Sunday, March 08, 2009

Movie Review: Watchmen

"George, you can write this shit, but you can't say it." - Harrison Ford to George Lucas

The quote above pretty much embodies a lot of my feelings towards the movie adaptation of Alan Moore & Dave Gibbon's graphic novel Watchmen. I absolutely love the book,but when comic book dialogue is taken off of the page and put on screen, coming out of the mouths of real people, it just sounds stupid.

But let's back track. I did think the movie as a whole was pretty good, Zack Snyder took what I thought to be an un-filmable book and managed to tame it into a pretty brisk 2 hour 45 minute movie. Some of the performances were excellent, some (one in particular) were not so good. So we'll start with the good. The movie really begins excellently right off with a credits sequence set to Bob Dylan's "The Times, They Are A-Changin'" illustrating the "golden age" of the movie's world to the present with key scenes, including the formation of the Minutemen, the assassination of JFK, and the sad end of the Silhouette. It really sucks you into the world that Moore & Gibbons created and serves as a great Cliff's Notes to the new viewer to understand what 1985 of the Watchmen's world is like. From there we get the first two issues of the series pretty much word-for-word, and done well. Jackie Earl Haley is very good as Rorschach , managing to pull off his voice very well and give his journal readings some heft. Though Jeffrey Dean Morgan gives it a good try, The Comedian's dialogue is the most ridiculous, when not given a brush-up for the screen. This is most obvious during his scene with the Nite Owl while quelling the pre-Keene Act riots. I love how it reads off the page, but when it comes out of his mouth, it just doesn't work. It's in this instance that the filmmakers' slavish devotion to the source material hamstrings them. I'm sure they could have pulled this off much better if they'd rewritten some of it.
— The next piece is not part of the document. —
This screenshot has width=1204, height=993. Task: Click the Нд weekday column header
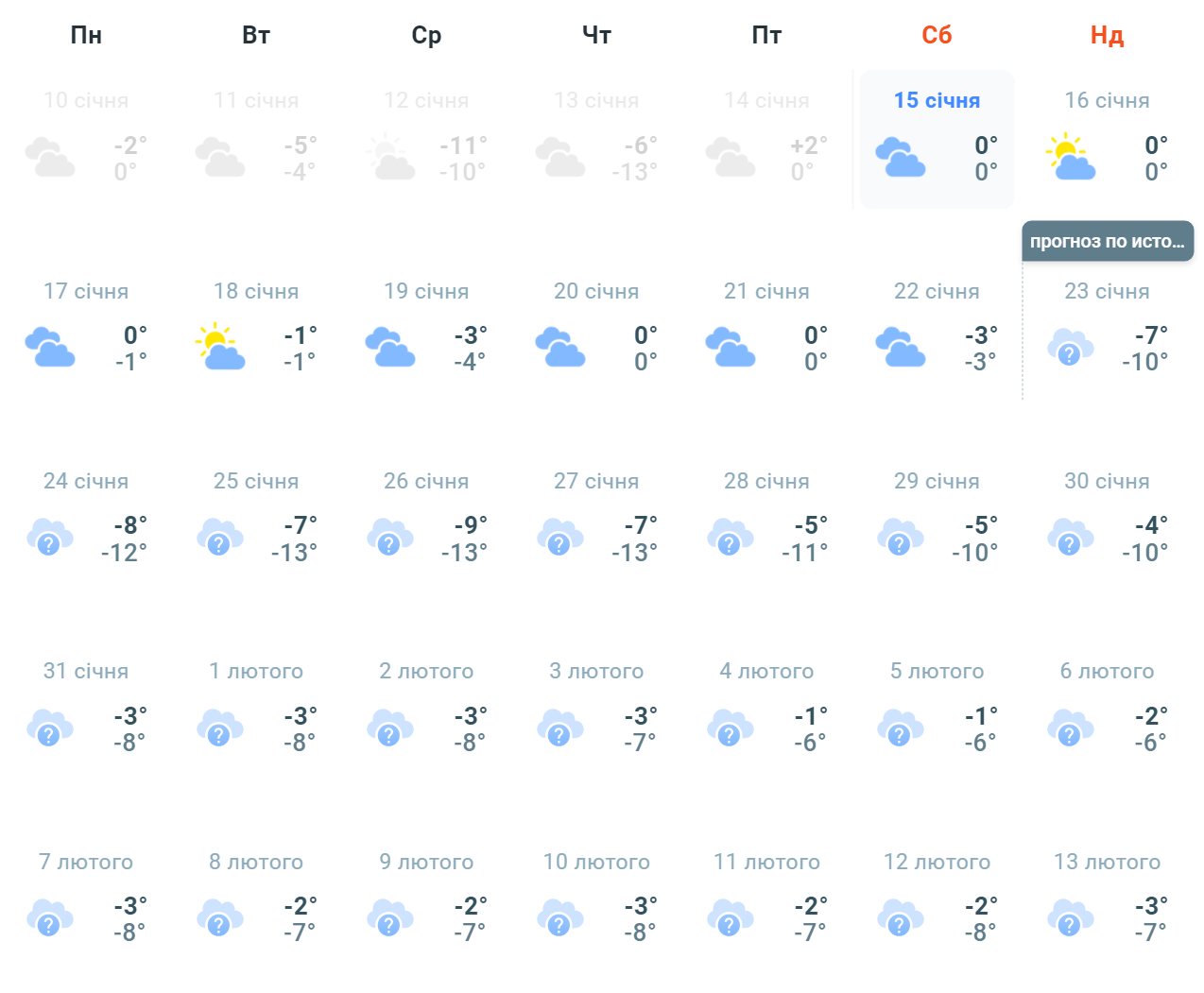[x=1107, y=35]
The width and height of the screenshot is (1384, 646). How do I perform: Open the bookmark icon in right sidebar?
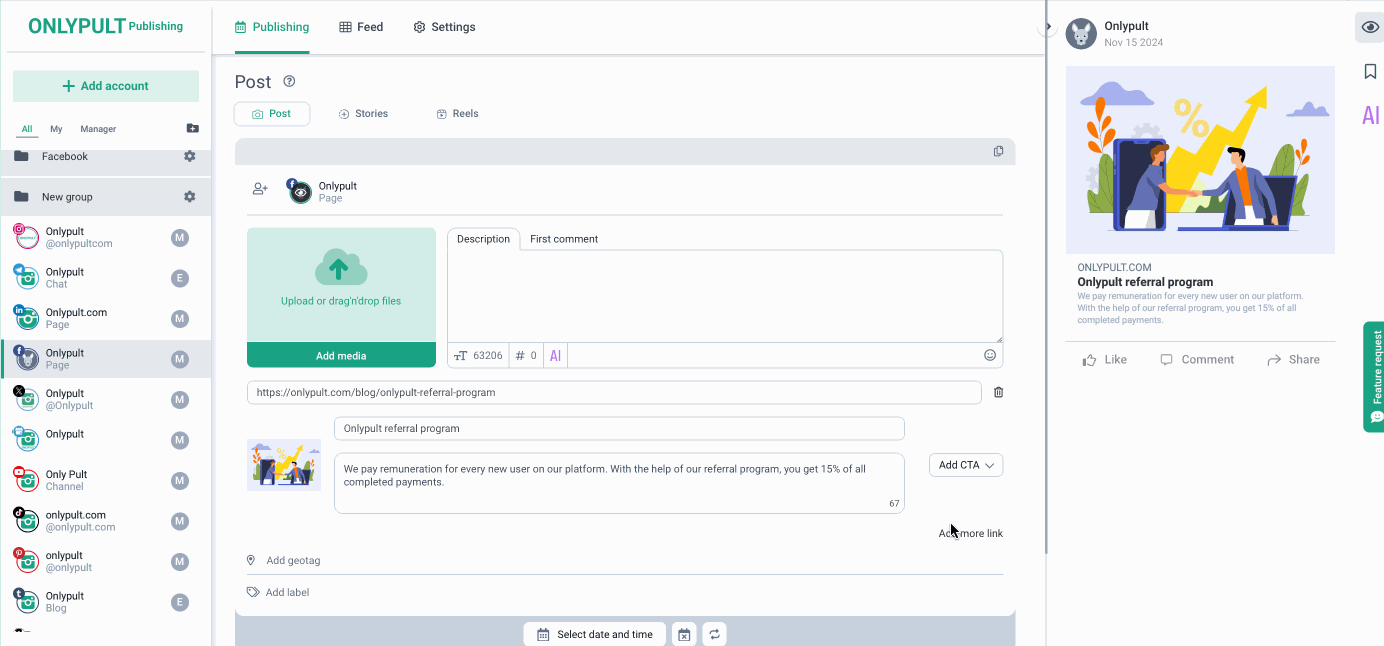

The movie proceeds pretty much along the lines of the book, excising some characters (the News Vendor, the boy reading the comic book) and combining some scenes (the psychiatrist now has just one scene with Rorschach). The biggest change is the tweak to the ending, which really didn't bother me, though the idea that Dan & Laurie continued on as superheroes after the end did, as it kind of misses the point. I always thought was one of the ideas of the book was that dressing up in these idiotic costumes was damaging to the individual, for them to continue to be costumed adventurers, to me, shows that they haven't changed despite the events of the story.

Easily the worst part of the film was Malin Ackerman's (Laurie Jupiter/Silk Spectre II) acting. It was as if she was reading cue-cards just out of scene. When I read Michael Phillip's review for the Chicago Tribune and he referred to her as "possibly the worst actress in Hollywood at the moment", I thought he was just being an asshole (because the rest of his review is pretty asshole-ish too), but I do have to agree, she's really bad, distractingly so.

Other issues were Zack Snyders' use of his fast-slooooowww-fast style of action scenes, a style that was old before 300 was over. It's odd, because that's the only way he asserts any directorial style into the picture, other than that it's purely what's on the page, put up on the screen. I would much rather have seen a different director put his own stamp on the material ad take chances with it. While Watchmen is not as bad as 300 or Sin City in my mind, both of those movies to me were so slavishly devoted to their source-material that they ceased to be anything more to me than technical exercises in taking pictured from the page and adapting them exactly for the screen; the equivalent of taking a photo of a girl and photoshopping it so that it looks exactly like the Mona Lisa, that's not art, just good photoshopping.

Anyway, I may sound like I'm coming down on the movie, but I did enjoy myself and may even see it another time (I'll certainly see it on video). At no point was I looking at my watch thinking, "get on with it!" I do wish that I could have come into this movie cold, without the weight of having known this story so well for the past 20 years, I think that's why Roger Ebert's review is so laudatory, he had not read the book, so all of this was new to him, as this was just a re-telling of one of my favorites. Overall, they took a great book and made a pretty good movie out of it.